What I said applies to PC usage -- blackmagic are probably the only devices working on mac to some extent, but we haven't tested them all yet.


----------



## sklathill (Sep 17, 2014)

Figured I'd add some stuff here.

I own both the Elgato (which is known currently to not work) as well as the Avermedia ExtremCap U3.  The ExtremeCap currently does not work on Mac OBS, doesn't show up as a device option. (Of course, both have no problems on the PC side...)


----------



## Jeremy Wininger (Sep 25, 2014)

The firewire hollywood dazzle capture box does not show up as a device option :( works fine when routing through CamTwist though. Running Yosemite beta.


----------



## Callum Youngs (Sep 28, 2014)

When i am on obs my Elgato does not show up on my devices only my webcam anyone know why?


----------



## bifuteki (Sep 29, 2014)

El Gato wont show up as a device. Its USB 2.0. I have an easier time using a Black Magic Device over all the others as there is some kind of support for Black Magic over all other capture devices on Mac.


----------



## Callum Youngs (Oct 2, 2014)

When will the next update be out on mac? Thanks


----------



## PopinFRESH (Oct 17, 2014)

Let me start by saying thanks for the work on  the multi-platform! I'm also  wondering if you will be integrating Blackmagic Device support via their SDK? as their AV Foundation support is non-existant I believe. I'd love to be able to use my DeckLink 4K as well as my intensity pro to capture from

-PopinFRESH


----------



## X-Ployt (Oct 17, 2014)

I can confirm that the Blackmagic Intensity Pro works, but not to its fullest potential, at least on my end. I couldn't get the media software it came with to capture an image, and it would cause the program to crash, but it works to some extent in OBS - the highest quality BMI will allow me to capture is 720P, even though the screen I'm using supports1080P - but even at 720P I get a steady green image or a green and pink flicker in OBS, however when I downscale to 540P, it works perfectly fine.

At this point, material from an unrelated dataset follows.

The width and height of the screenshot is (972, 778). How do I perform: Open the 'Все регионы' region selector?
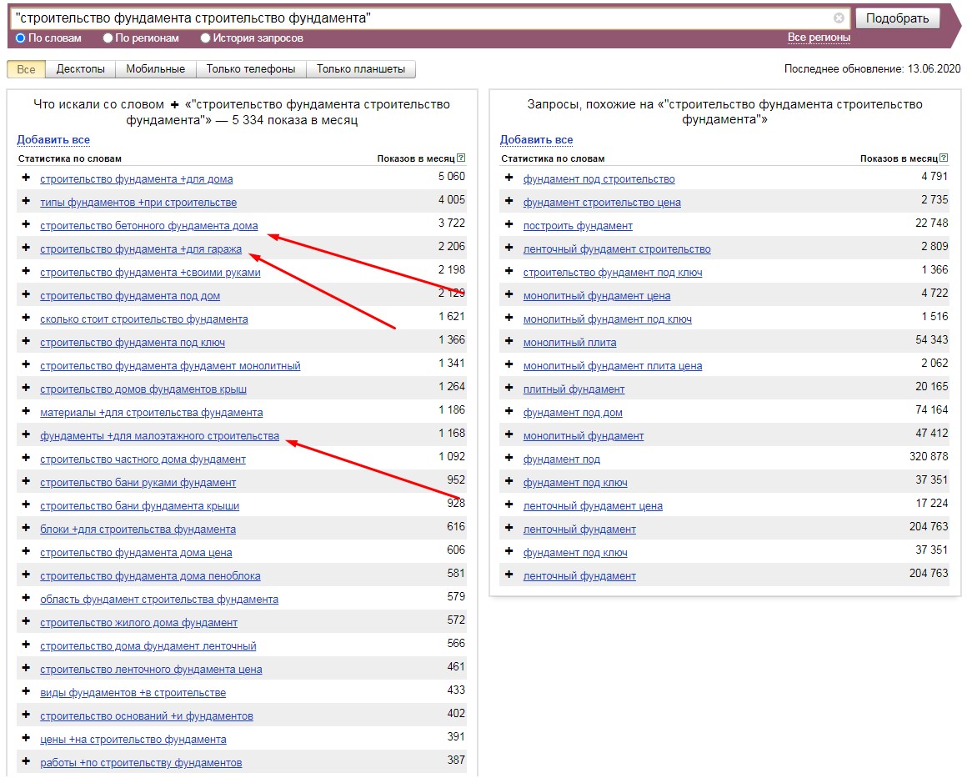click(819, 38)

I actually decided to buy one when I noticed OBS had Mac support. I bought it about two weeks ago, so I may not have it correctly configured, although I don't see how.


----------



## PopinFRESH (Oct 19, 2014)

I got a chance to test some things out with OBS and my Blackmagic devices on my Mac Pro before and after upgrading to OS X 10.10 this week. It appears that with the move to Blackmagic's version 10.x series drivers they have removed some legacy support and neither my DeckLink 4k extreme nor my intensity pro show up in OBS (or any other software that is using OSX's standard AV Foundation). Upgrading to OS X 10.10 requires the newly released 10.2.2 drivers and none of the 9.x series drivers work under Yosemite. So under Yosemite I am unable to utilize either device for OBS, although the cards work fine in supported programs (that presumably use the BMD SDK).

-PopinFRESH


----------



## X-Ployt (Oct 20, 2014)

PopinFRESH said:


> I got a chance to test some things out with OBS and my Blackmagic devices on my Mac Pro before and after upgrading to OS X 10.10 this week. It appears that with the move to Blackmagic's version 10.x series drivers they have removed some legacy support and neither my DeckLink 4k extreme nor my intensity pro show up in OBS (or any other software that is using OSX's standard AV Foundation). Upgrading to OS X 10.10 requires the newly released 10.2.2 drivers and none of the 9.x series drivers work under Yosemite. So under Yosemite I am unable to utilize either device for OBS, although the cards work fine in supported programs (that presumably use the BMD SDK).
> 
> -PopinFRESH



I upgraded to Yosemite as well, hoping I'd get better functionality - the one thing that has improved is when I launch Wavtap it doesn't buzz.(Quitting Wavtap after launching still maintains it's functionality, so it's not a big deal.) Initially BMIP didn't show up, but going to BMD's support, I downloaded the update for desktop video that came out last monday, and it put me back in the same position I was before Yosemite ; I can't get 720P to show up in OBS(green/pink flicker) but still gets put through to monitor.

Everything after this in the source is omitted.